Shady road and a creek on Gold Country 50 from Funder on Vimeo.

(She drank at the next set of tanks. I did not drop my phone in the water all day.)

Dixie and I had kept up a 5.5-6 mph pace since lunch, just toddling on down the trail at our usual slower-than-dirt yet steady pace, but we hit the Big Hill and she just quit on me mentally. It was only about a 700' climb over 5 miles, but it was unrelentingly sunny and hot. We'd given up on the idea of trotting that stupid hill, and we were just plodding along achingly slowly. I'd been running an hour+ ahead of cutoff times, it was hot as hell, I knew we could make time on the downhill side and the shady flats, and I just wasn't worried about time. (I had no idea where we reeeeally were on the trail because my GPS was having a hard time staying locked on the satellites and I kept bumping it and turning it off and on.)

Eventually, we made it over the hill. Some obnoxiously chipper people had passed us on the climb up (Things you really don't need to say: "Wow, you sure are taking it easy! We stayed an extra half hour at lunch and we still caught you, ha ha!") and Dixie recovered from her funk and chased them on in to the last vet check.

I got Dixie pulsed down in 10-12 minutes and presented her to the vets. Melissa Ribley vetted me that time, with mostly all A's, and she said Dixie looked good but warned me that we'd have to hustle to make it back in time. Our out time was 4:48 and the ride cutoff was 6 pm, and the VC was 7 miles from camp. Shit.

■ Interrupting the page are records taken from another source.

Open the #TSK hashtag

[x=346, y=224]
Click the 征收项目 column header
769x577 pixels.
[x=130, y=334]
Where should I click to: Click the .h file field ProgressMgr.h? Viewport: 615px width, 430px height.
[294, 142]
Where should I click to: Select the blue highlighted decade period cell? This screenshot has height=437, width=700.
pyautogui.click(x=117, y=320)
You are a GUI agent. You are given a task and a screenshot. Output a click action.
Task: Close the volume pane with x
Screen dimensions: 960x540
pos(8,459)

Two riders I'd leapfrogged with all day (not the Extra Half Hour people) came in just behind me, and I asked if I could ride in with them. They said sure, and their out times ended up being 4:50. By that time the reality of "seven miles in an hour and ten minutes" had sunk in and I didn't think there was a chance in hell that we'd make cutoff, so I figured another 2 minutes wouldn't matter!

When we came in, the volunteers had two lameness pulls and two rider option pulls waiting to get a trailer back to camp. The three of us were the last riders out of that check - there were four more people on the trail behind us somewhere, but they would get pulled for overtime at the check and they'd have to get a ride back to camp too. The trailer showed up while we were there and loaded the two lame horses for the trip back to camp. So I looked at the two-horse trailer that was shuttling horses back to camp, I looked at the two RO's waiting for a ride and (metaphorically looked at) the four riders behind us, and I figured if I pulled and waited for a trailer ride it'd take me longer to get back to camp than if I rode, even if I went overtime.

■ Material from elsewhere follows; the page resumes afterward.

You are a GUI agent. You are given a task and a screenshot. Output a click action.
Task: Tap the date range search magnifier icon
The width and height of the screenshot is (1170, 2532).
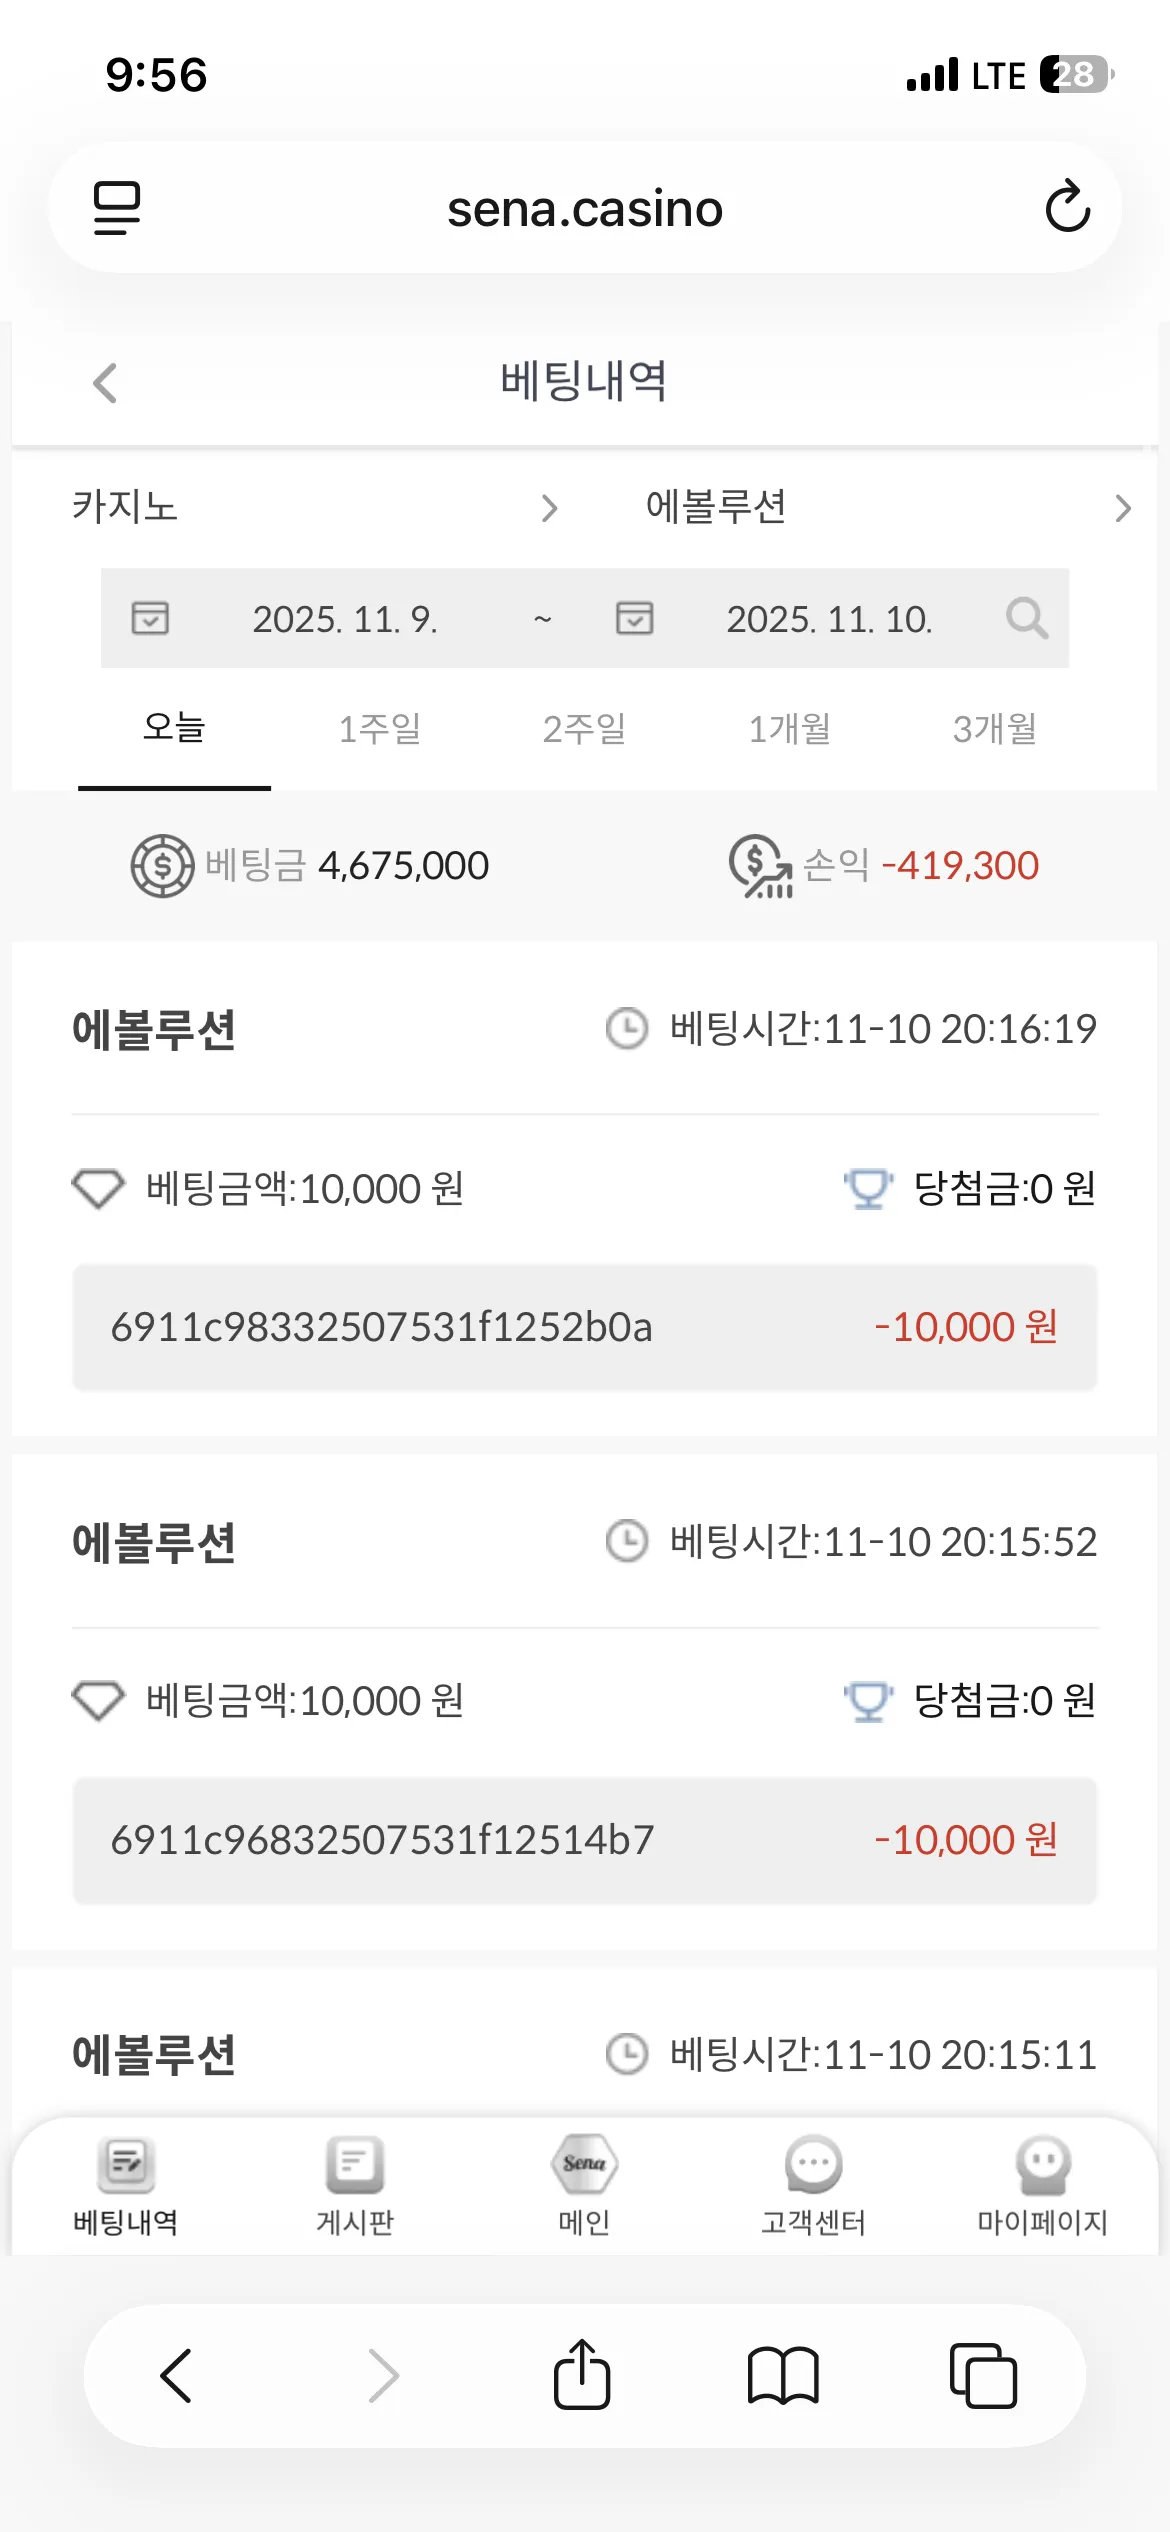pos(1027,618)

So we went. I was sure we were going to go overtime, but by god we'd go down fighting. I didn't want to let Dixie hurt herself, but she had looked really good at the vet check, with a nice CRI and good hydration and gut sounds. We might as well try.

I felt pretty dumb for getting so far behind. How could I have fucked up my time so badly? But both the horses I was with had finished Tevis, and Les and Jill Carr were somewhere behind me. (Les's Tulip currently has 22,000+ miles, and Jill's Walker The Mule has an entirely respectable 3,200.) It wasn't, like, a bunch of newbies on unfit horses going overtime.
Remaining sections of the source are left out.